Tidying up our lives

5 ways of tidying up: Think of others; signal your intentions clearly; do one thing at a time; be simple; stay calm. Photo by Scott Webb on Unsplash

We have a responsibility to keep our lives as tidy as possible.  It doesn’t have to be the kind of tidiness that is oppressive or boring; just the kind that helps us and everyone around us ‘get’ what’s going on.


Mess is anything that confuses people.  If you want to cause confusion in someone’s brain, then you can give them a puzzle or problem which requires them to keep information in their brain in an unnatural way.

If you want to communicate in a confusing way, then present your words and actions in an order which others find it very hard to take in.  Don’t warn anyone in advance about your actions: just surprise them.  And make sure that you present more problems than anyone can process simultaneously.

If you are making a mess, then whatever you do, don’t slow down and do one thing at a time.  Be like those comedy tennis ball machines that pump out too many balls for anyone to deal with.


OK, so I’m being sarcastic.  But I’m making a point.  If you read the above, and find that this is you, then perhaps you are living your life in a way that confuses other people, that gives them a mess to deal with.

I am sure you don’t do it deliberately.  But maybe it’s such a habit that you wouldn’t know where to start tidying up your own mind, your own life, your own way of presenting yourself.


So here are 5 ways of tidying up, of making your life more comprehensible for yourself and others, and therefore more healthy…

1. HAVE ONE INTENTION – Messy behaviour always involves a confusion between motivations.  So a good way to tidy up is to have only one intention.  It can be anything you choose, but happiness research shows that a selfless focus is more likely to work for you.

2. GIVE GOOD SIGNALS OF YOUR INTENTIONS – Messy behaviour always involves a lack of warning as to what you’re going to do next.  You will often glamourise this as being ‘wild’, or ‘spontaneous’.  You may be right.  But if you want to seem less confusing to others, try being open, and a bit predictable, about your intentions.

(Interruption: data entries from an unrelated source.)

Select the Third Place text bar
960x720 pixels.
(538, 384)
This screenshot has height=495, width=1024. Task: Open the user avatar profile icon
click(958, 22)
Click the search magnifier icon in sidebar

3. WORK ON ONE THING AT ONCE –  Messy behaviour always involves furious juggling.  You will find yourself precariously rushing between different things.  Try to focus on one thing at a time.  Not only will it clear your head, but others will see more clearly what you are doing.  It’s good signalling.

4. SIMPLIFY – Messy behaviour involves overcomplicating life.  For example, messy relaters undergo multiple conflicting relationships without ever having the guts to make the simple choices necessary to simplify their social lives.  They glamourise it as being ‘open’.  But part of good openness is taking responsibility for managing competing resources openly.  Simplifying your life means that you will have less conflict between resources.

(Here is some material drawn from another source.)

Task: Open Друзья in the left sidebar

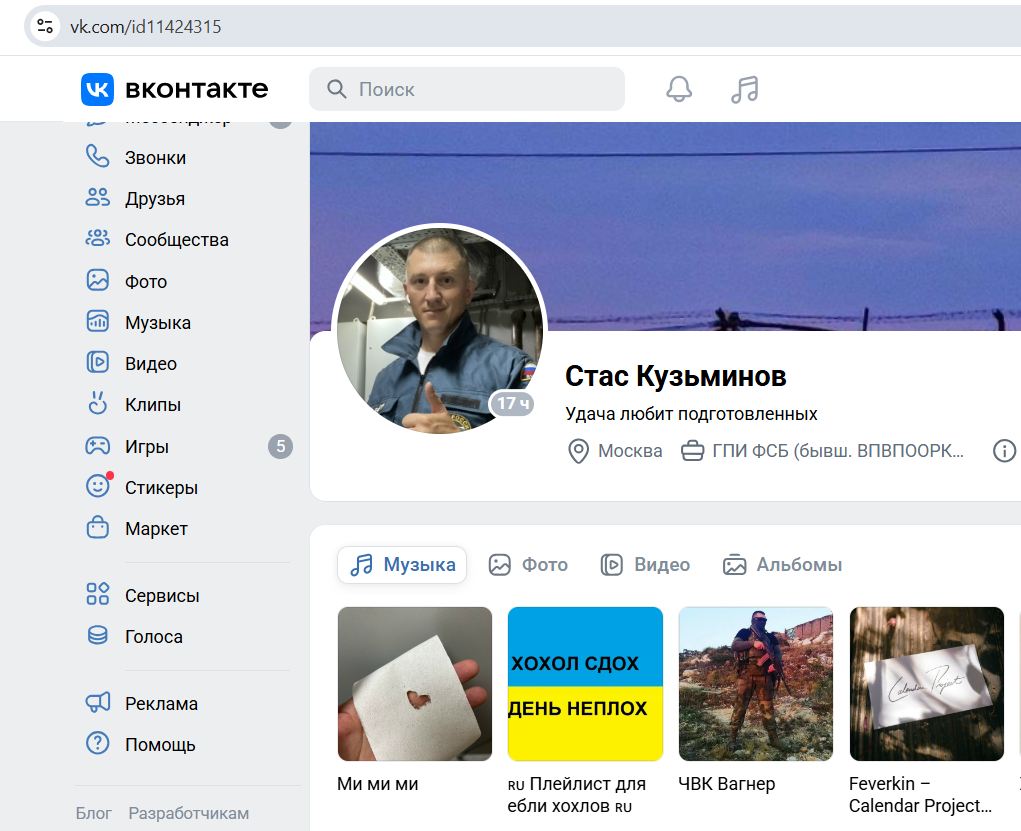Action: (154, 198)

5. GET RID OF ANGER – If there is one emotion that causes the most mess, I’d say it’s anger.  Your anger will always confuse the person you’re talking to, because they are dealing with two things at once: your mood, and what you want.  Angry people are much harder to satisfy than people who calmly state a wish or an intention.  So lose the anger if you want your relationships to run more smoothly, and less messily.


Here are some phrases and behaviours you might find yourself using as you work on ‘tidy communication’…

‘I want you to be happy and healthy’ – this is a good focuser of your intentions, and reassures others that you are thinking clearly about their best interests.

‘I’m not free [then], but I am free [then].  Shall we put something in the diary?’ – this is a good signaller of your upcoming diary, and openly invites others to collaborate with you openly.

You will tend to listen to others calmly and with good attention, because you are focusing on one thing at once in an uncluttered way.

‘I can’t do [a competing request], because I am focusing on [the clear intention you have] – a favourite phrase is that the best way to say no is to have a stronger yes burning inside (Stephen Covey).

You will tend to accept interruptions and irritations with equanimity (calmness under pressure), being slow to anger, and easygoing.



Many people make life a misery for others because they present their words and actions in a way that is very hard for others to understand.

A good way of tidying up your life is to think of others, signal your intentions clearly, do one thing at once, be simple, and stay calm.  If you want an example of this, watch a good parent with their child.

If you can get the hang of this kind of clear, simple behaviour, then your life will automatically become tidier.  The mess will dissolve.  If you don’t believe me, then try it.